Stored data

● ● ● ● ●

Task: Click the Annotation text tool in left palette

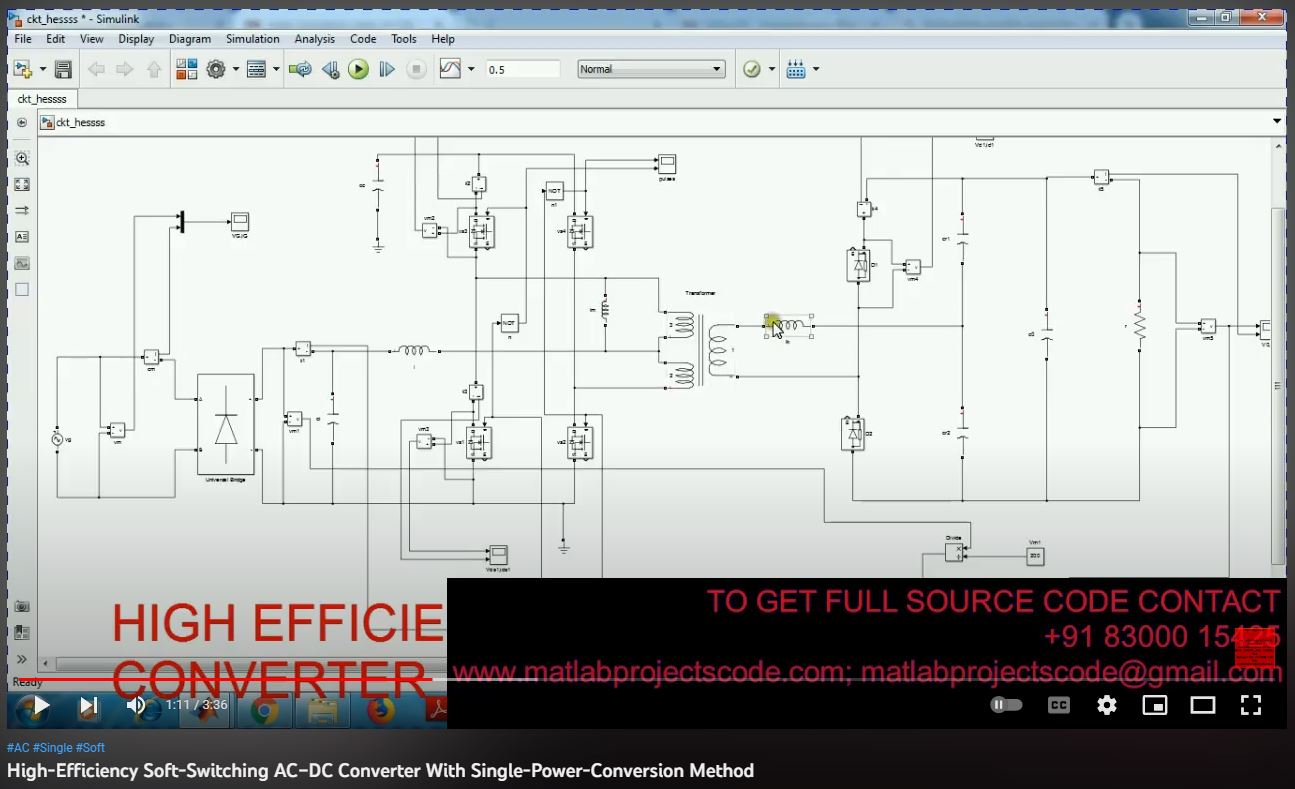Action: pos(22,237)
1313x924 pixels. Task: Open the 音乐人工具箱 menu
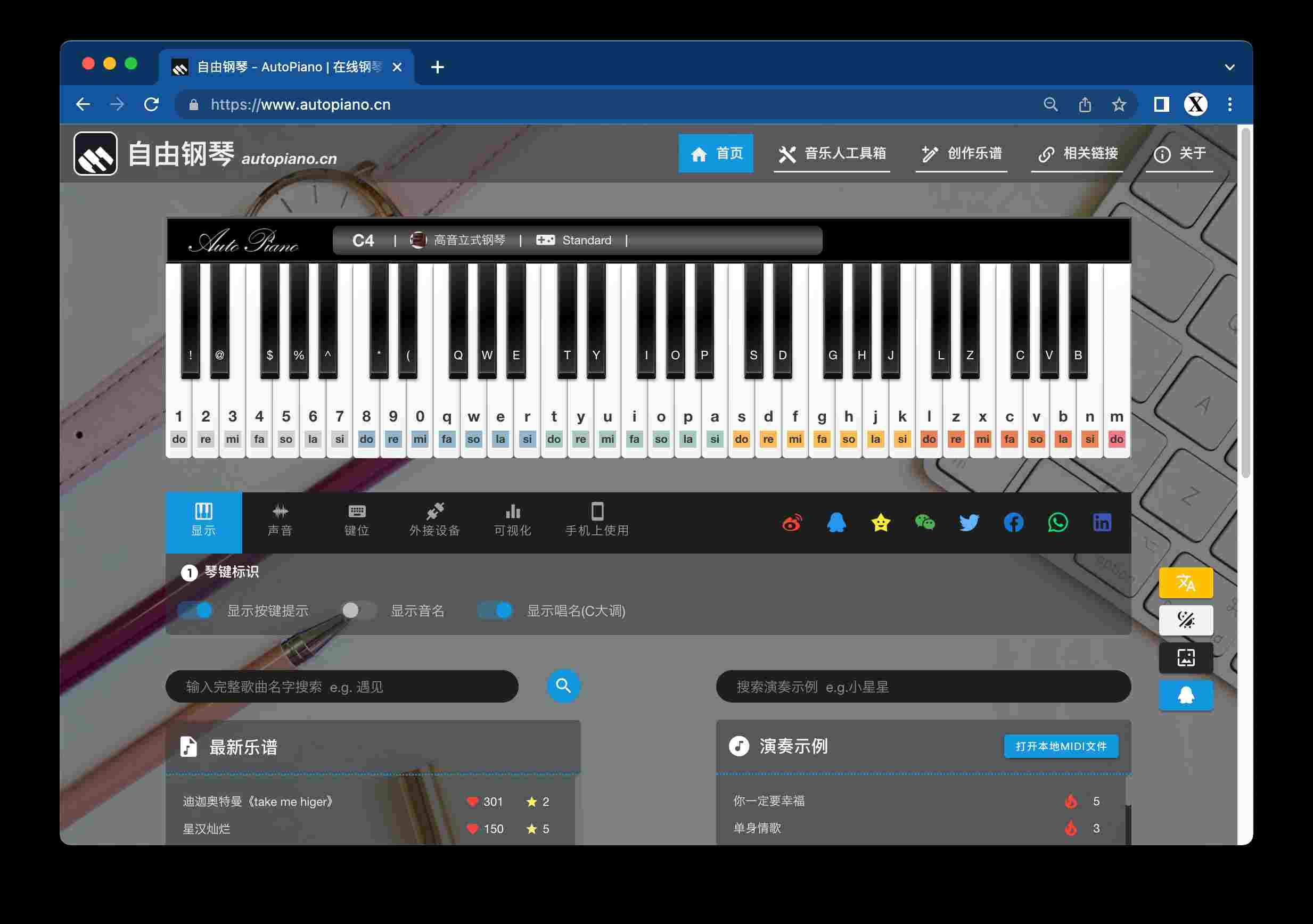[x=832, y=153]
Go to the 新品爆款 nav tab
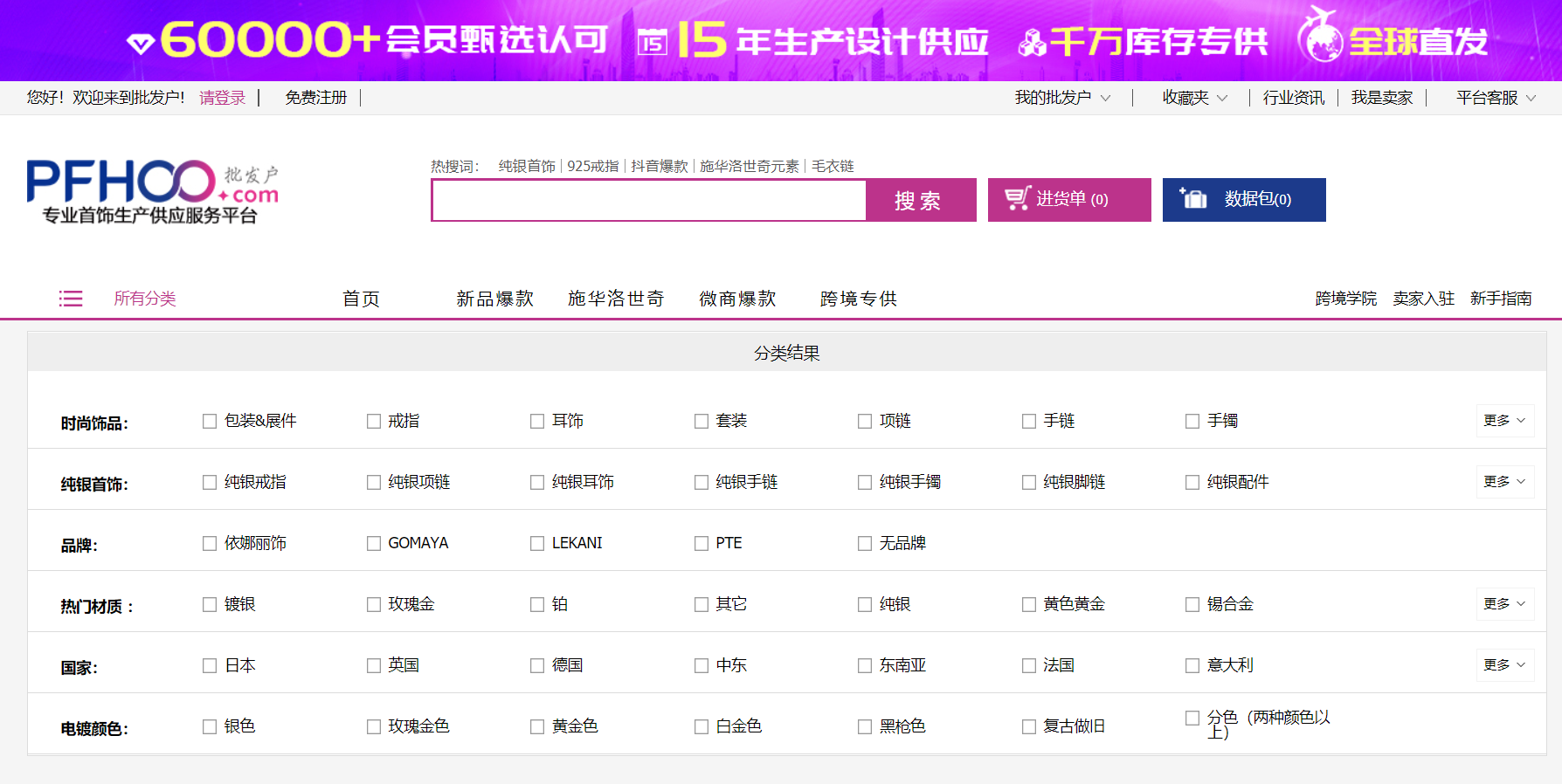 [x=494, y=299]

● ● ● ● ●

Assignment. Omit the pictures. Transcribe every record exactly.

Exercise output.
Task: Click the Annotation text tool in left palette

Action: pos(22,237)
1313x924 pixels. Task: Open the 音乐人工具箱 menu
[x=832, y=153]
Go to the 新品爆款 nav tab
 [x=494, y=299]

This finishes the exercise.